OpinionEditorial

Frist, do no harm

Illegal ImmigrantsCrime, Law and JusticeJobs and WorkplacePoliticsImmigrationMigrationJustice System

ON WEDNESDAY, AFTER MONTHS of work, the Senate brought the immigration reform debate to the floor. Unfortunately, senators took up the wrong bill.

Balancing enforcement measures with a temporary-worker program, the Judiciary Committee approved a sensible, comprehensive measure in time to meet the Monday deadline set by Majority Leader Bill Frist (R-Tenn). But instead of bringing the committee bill to the floor as promised, Frist opted to bring his own enforcement-heavy bill forward first for a daylong debate.

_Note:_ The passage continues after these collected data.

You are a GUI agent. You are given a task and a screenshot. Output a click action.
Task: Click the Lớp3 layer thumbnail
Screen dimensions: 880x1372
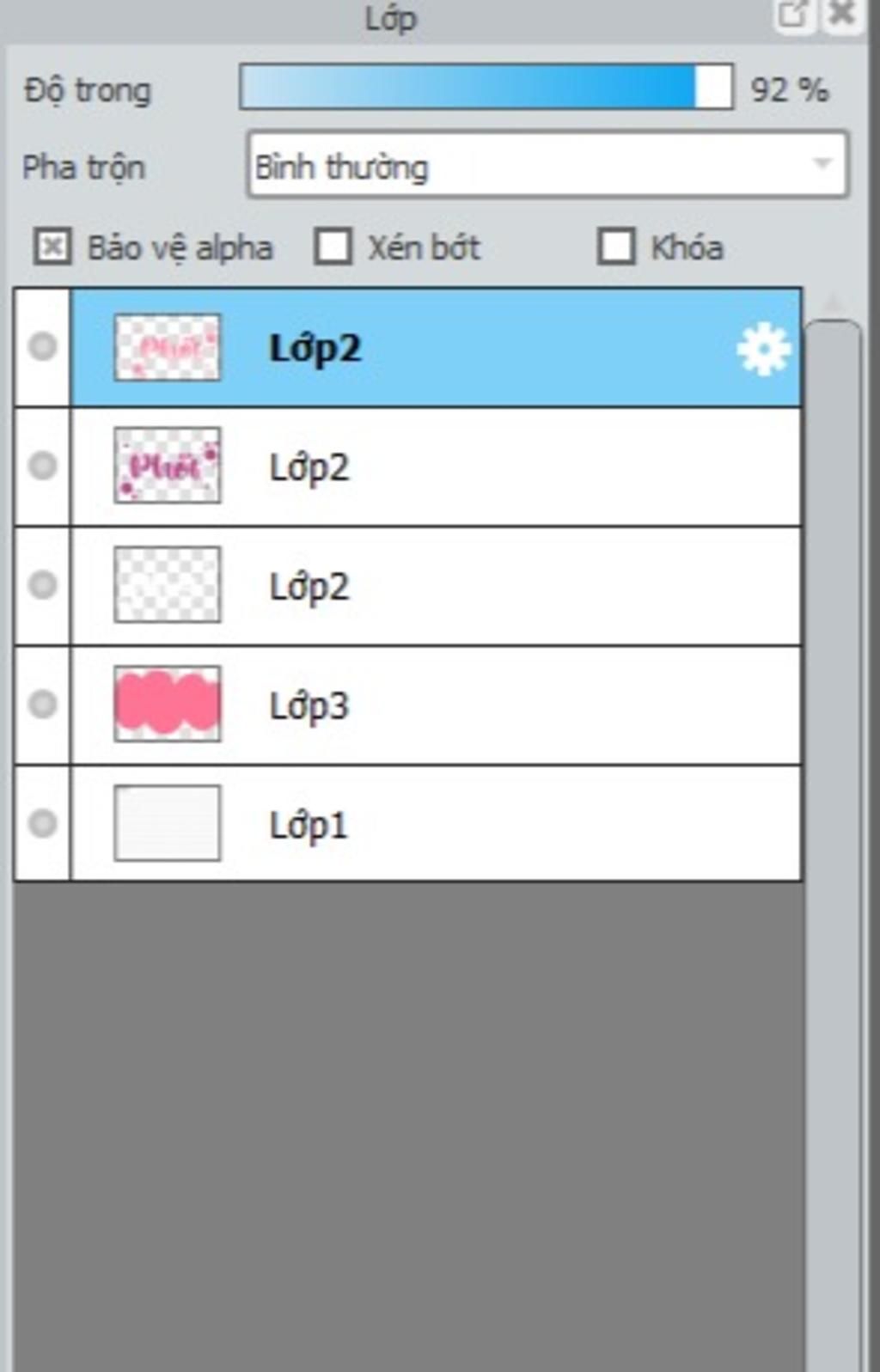click(168, 704)
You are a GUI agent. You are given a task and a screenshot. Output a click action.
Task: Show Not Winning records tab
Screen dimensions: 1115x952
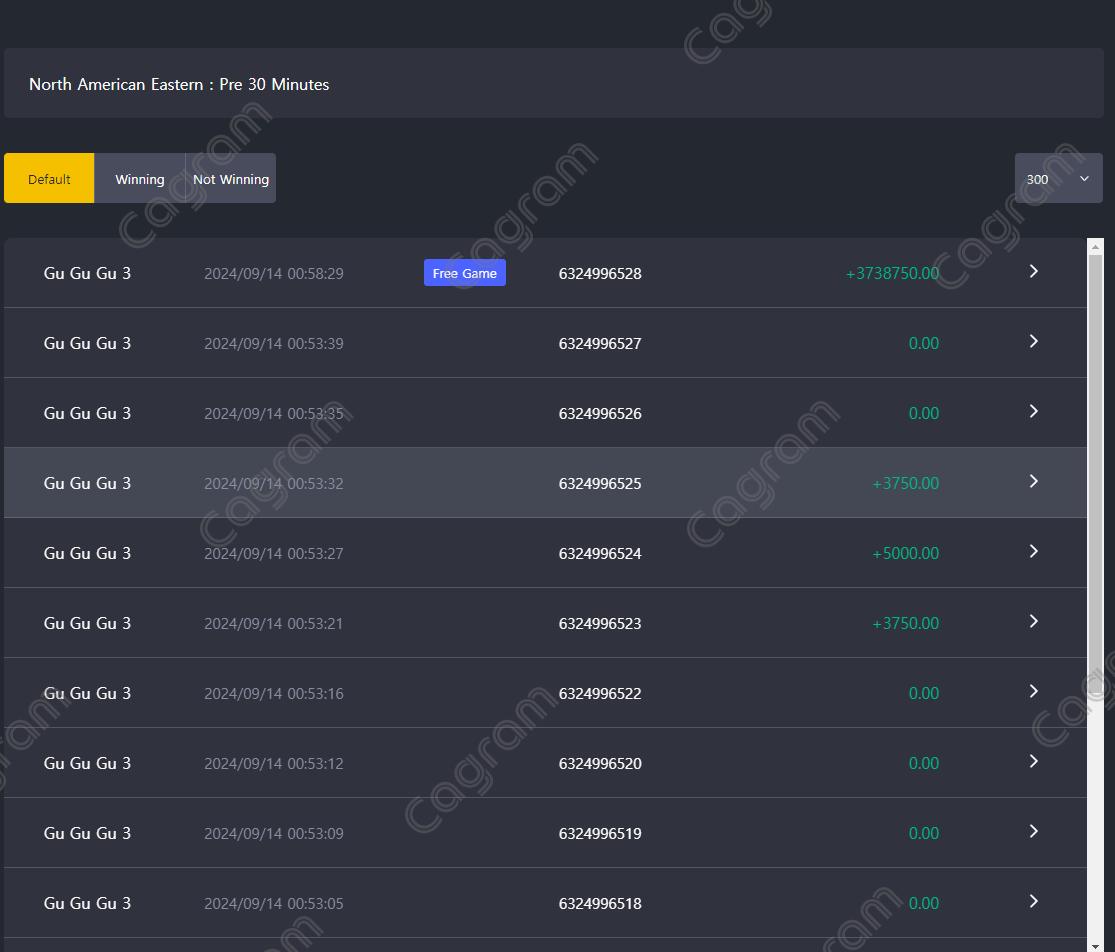pos(231,179)

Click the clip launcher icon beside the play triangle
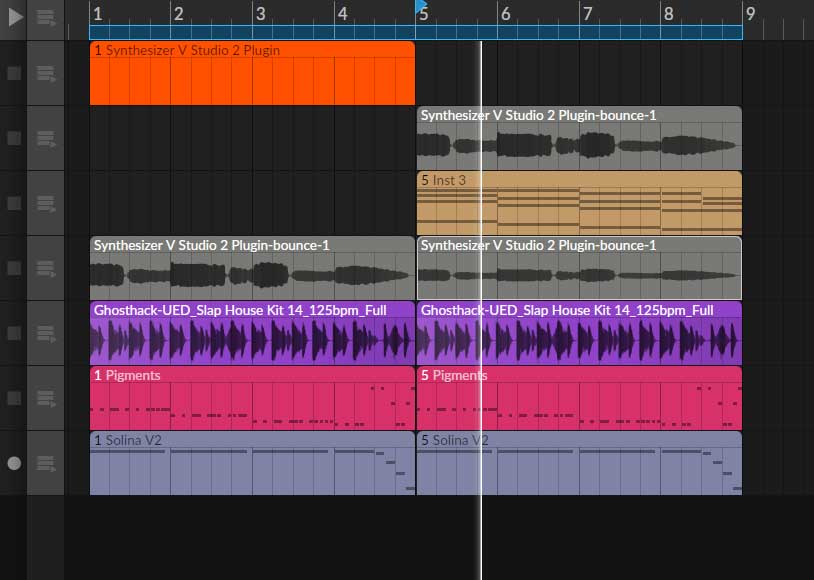tap(45, 16)
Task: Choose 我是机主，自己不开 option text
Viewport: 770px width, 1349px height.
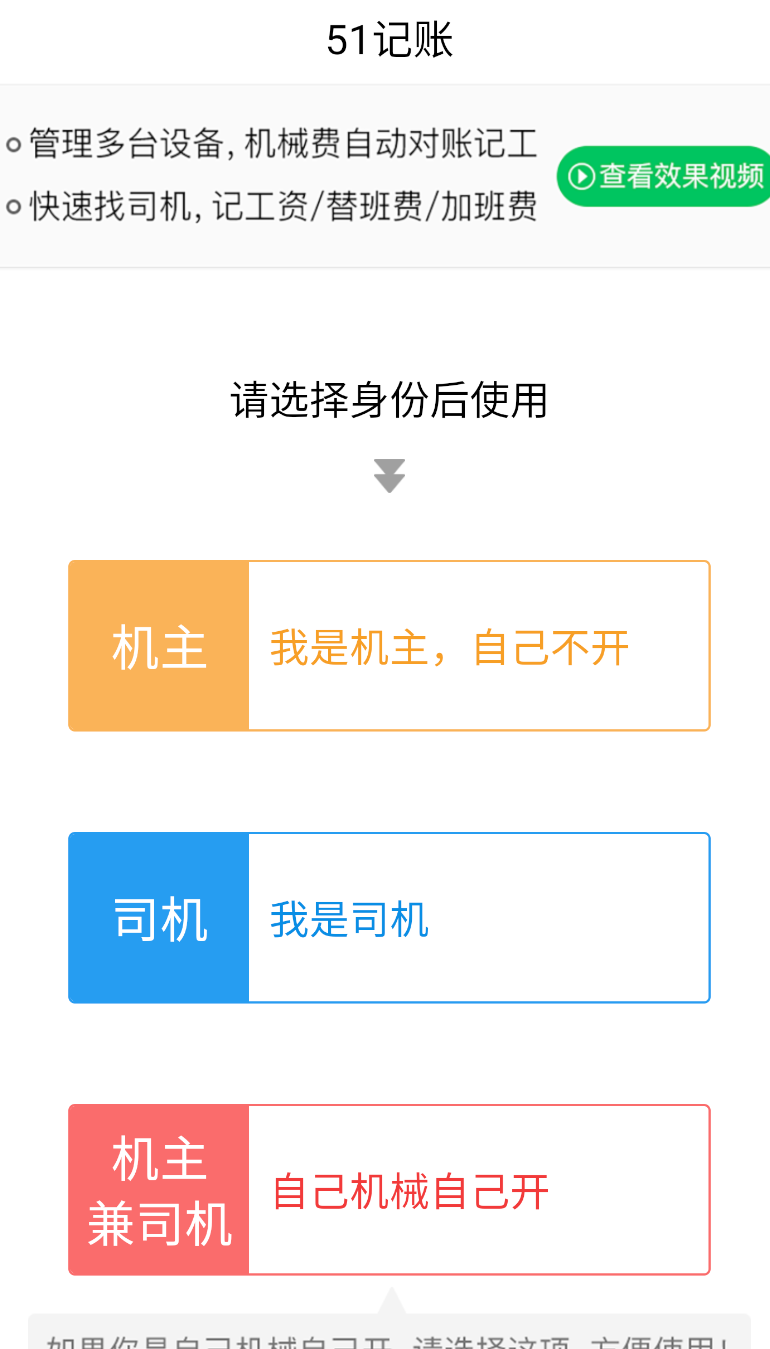Action: [x=449, y=648]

This is a needless distraction. The Senate should focus on the committee's compromise.

Frist introduced his Securing America's Borders Act about two weeks ago. Unlike the committee's more thorough approach, and contrary to President Bush's wishes, it has no guest-worker program. It resembles the bill the House passed in December when it comes to controversial measures such as criminalizing illegal immigrants and those who aid them.

But the content of Frist's proposal may be secondary to its role in his nascent presidential run. We hope that the majority leader doesn't really believe his alternative is sound, and that this is mere posturing so he can pander to the far right by saying he was extra harsh on immigration until — gasp — other senators insisted on a guest-worker program and "soft" enforcement measures.

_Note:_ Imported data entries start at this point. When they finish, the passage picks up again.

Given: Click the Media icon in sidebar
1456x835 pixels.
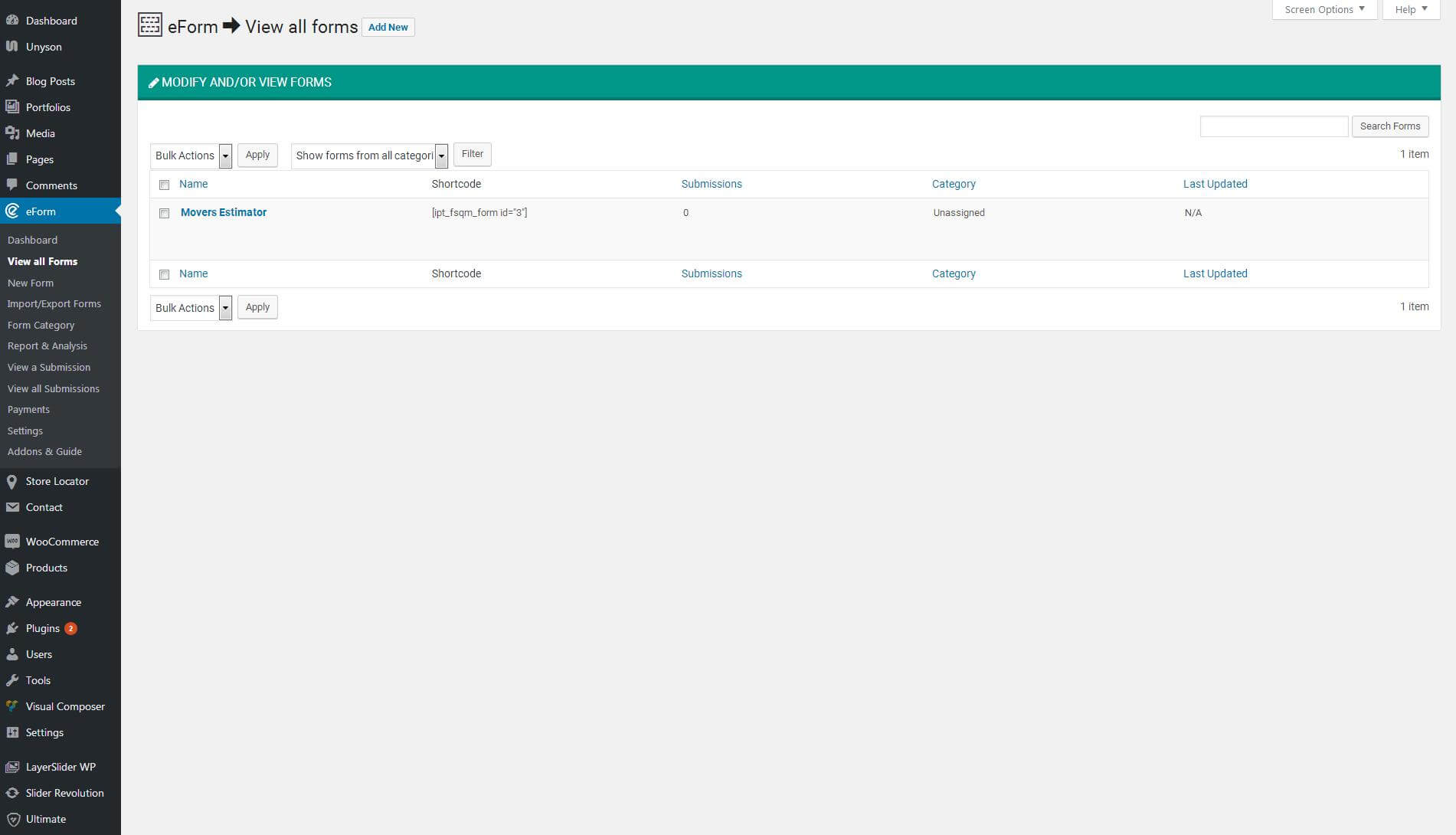Looking at the screenshot, I should click(12, 133).
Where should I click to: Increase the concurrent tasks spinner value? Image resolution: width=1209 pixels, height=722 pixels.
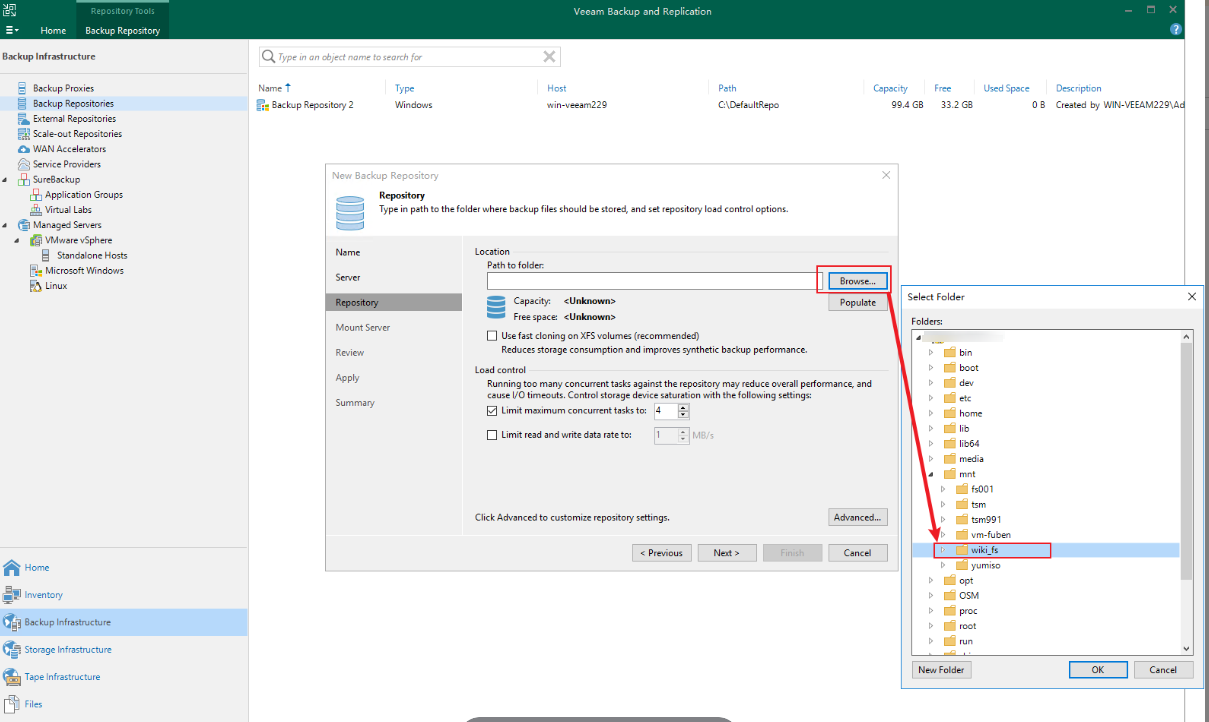point(684,407)
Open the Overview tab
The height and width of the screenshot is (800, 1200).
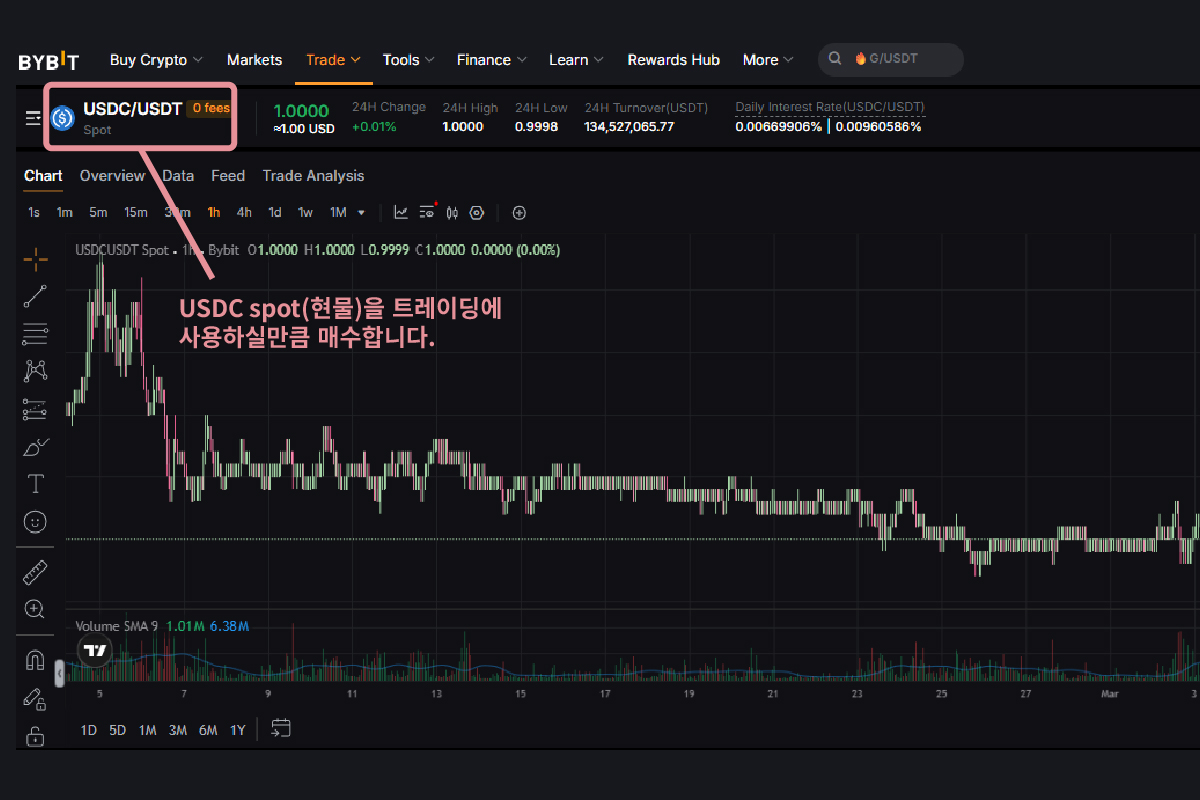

The more promising legislation, shepherded by Sen. Arlen Specter (R-Pa.) out of his Judiciary Committee, relies largely on the May 2005 bill introduced by Sens. Edward M. Kennedy (D-Mass.) and John McCain (R-Ariz.). That bill provided the framework for a guest-worker program for immigrants already in the country and for those who would seek to immigrate in the future. Immigrants currently in the country would have to pay back taxes and fines, study English and fulfill other requirements to become eligible for citizenship — a far cry from amnesty.

The Specter compromise added a program for 1.5 million agricultural workers, toughened the requirements for citizenship, provided more visas for nurses, doctors and asylum candidates and bulked up border security.

The Senate should swat aside the majority leader's cynical alternative and unite behind this compromise. Then senators will have to stand firm in negotiations with the House to ensure that any final legislation bears a relationship to the real world.